• Description of the task
Go through the listing and return every line with "computer" in it.

• Data for this exercise
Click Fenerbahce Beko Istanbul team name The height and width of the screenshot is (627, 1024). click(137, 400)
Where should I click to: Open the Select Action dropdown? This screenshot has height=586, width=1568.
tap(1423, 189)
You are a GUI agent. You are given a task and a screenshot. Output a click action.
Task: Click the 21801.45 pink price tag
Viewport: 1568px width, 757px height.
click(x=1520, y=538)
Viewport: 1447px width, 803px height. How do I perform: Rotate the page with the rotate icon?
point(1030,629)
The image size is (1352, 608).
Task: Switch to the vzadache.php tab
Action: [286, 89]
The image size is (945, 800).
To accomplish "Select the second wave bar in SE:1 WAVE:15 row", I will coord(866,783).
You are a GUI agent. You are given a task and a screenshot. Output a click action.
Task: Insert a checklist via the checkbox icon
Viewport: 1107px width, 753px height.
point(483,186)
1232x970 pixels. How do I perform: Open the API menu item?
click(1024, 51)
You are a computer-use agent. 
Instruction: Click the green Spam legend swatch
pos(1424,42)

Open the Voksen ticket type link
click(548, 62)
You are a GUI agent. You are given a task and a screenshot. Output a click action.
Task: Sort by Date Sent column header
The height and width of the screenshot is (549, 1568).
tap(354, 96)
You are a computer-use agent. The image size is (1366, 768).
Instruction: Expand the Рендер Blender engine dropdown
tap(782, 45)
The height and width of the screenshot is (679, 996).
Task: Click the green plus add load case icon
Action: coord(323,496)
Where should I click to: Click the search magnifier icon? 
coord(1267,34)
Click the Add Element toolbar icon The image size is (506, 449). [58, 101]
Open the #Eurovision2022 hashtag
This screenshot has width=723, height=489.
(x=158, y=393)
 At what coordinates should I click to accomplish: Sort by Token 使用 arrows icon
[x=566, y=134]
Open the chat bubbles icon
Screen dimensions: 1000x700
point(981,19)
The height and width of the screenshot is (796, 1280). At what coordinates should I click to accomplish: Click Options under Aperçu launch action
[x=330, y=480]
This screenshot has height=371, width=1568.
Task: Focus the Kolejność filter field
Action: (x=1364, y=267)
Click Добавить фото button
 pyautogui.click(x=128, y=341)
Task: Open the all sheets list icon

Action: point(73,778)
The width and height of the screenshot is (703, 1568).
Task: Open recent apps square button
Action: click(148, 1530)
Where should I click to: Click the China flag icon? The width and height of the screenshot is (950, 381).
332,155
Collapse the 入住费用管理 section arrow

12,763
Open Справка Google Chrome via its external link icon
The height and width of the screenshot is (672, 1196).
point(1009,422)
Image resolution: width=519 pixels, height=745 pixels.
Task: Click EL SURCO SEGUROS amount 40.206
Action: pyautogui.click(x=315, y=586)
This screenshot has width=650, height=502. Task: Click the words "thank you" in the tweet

• Exercise result
You are a computer-use agent. 
You are a computer-use agent. The image size is (1366, 768).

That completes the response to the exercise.